Harvard Professor on the Challenges of Reconciling Safety and Discomfort in the Classroom
Last month, Harvard University psychology professor Mahzarin Banaji gave an interesting interview on the public radio show and podcast On Being, hosted by Krista Tippett. The interview focuses primarily on Banaji’s work on the science of implicit bias, which is the focus of her co-authored book, Blindspot: Hidden Biases of Good People. However, Tippett and Banaji took a few minutes to talk about the latter’s experience as a professor as the debate continues on campuses nationwide about the need for what some students term “safety” in the academic environment.
“It’s making all of us deeply uncomfortable,” Banaji said of the discussions happening on college campuses. “And I think this is terrific.”
At Harvard, for example, increased student diversity on campus has brought with it conversations about minority students’ feelings of discomfort within the institution. Banaji explains how these conversations are affecting her classroom and role as a professor:
I come from a tradition, a Western tradition, I will add, where the desire to be and make students in your class uncomfortable is your mission. It is my job to tell people to feel uncomfortable, to squirm, to go back and think hard about where they come from, and so on.
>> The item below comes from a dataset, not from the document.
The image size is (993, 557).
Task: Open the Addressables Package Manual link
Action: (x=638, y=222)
And now I’m being told that when I say that, I’m making somebody possibly uncomfortable. And I’ve argued forever this is a safe room in which we can say anything, and we will deal with it. Because if we don’t, we’ve basically given up the most fundamental aspect of who we are and what we prize and value, and what I believe is at the heart of social change.
Banaji discusses the power of challenging dialogue in the classroom, but also addresses the real and serious social tensions underlying her students’ desire to feel safe. She grapples with how she can address and integrate sometimes competing values in her teaching, but ends with an optimistic view:
How am I to make people for whom the world is unsafe feel safe, and equally safe? So this is complex. There’s nothing about this issue that is simple, but I have every faith that we will come out of it if we don’t hold back, if we keep talking, and if we try to understand what the other is saying.
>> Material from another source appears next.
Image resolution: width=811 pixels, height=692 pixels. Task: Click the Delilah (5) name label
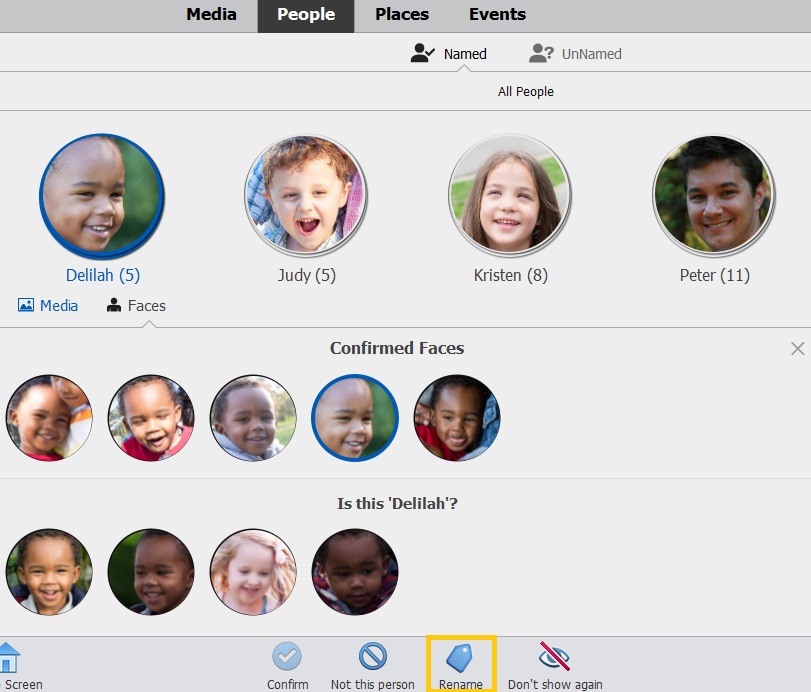coord(103,275)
Banaji’s comments provide an interesting perspective from a faculty member who clearly cares about her students and the integrity of their education. They’re also timely in light of recent headline-making campus protests. Banaji herself appears to engage with uncomfortable issues in trying to create a classroom that is a safe space for her students to do the same.
I recommend listening to Banaji’s entire June 9 On Being interview.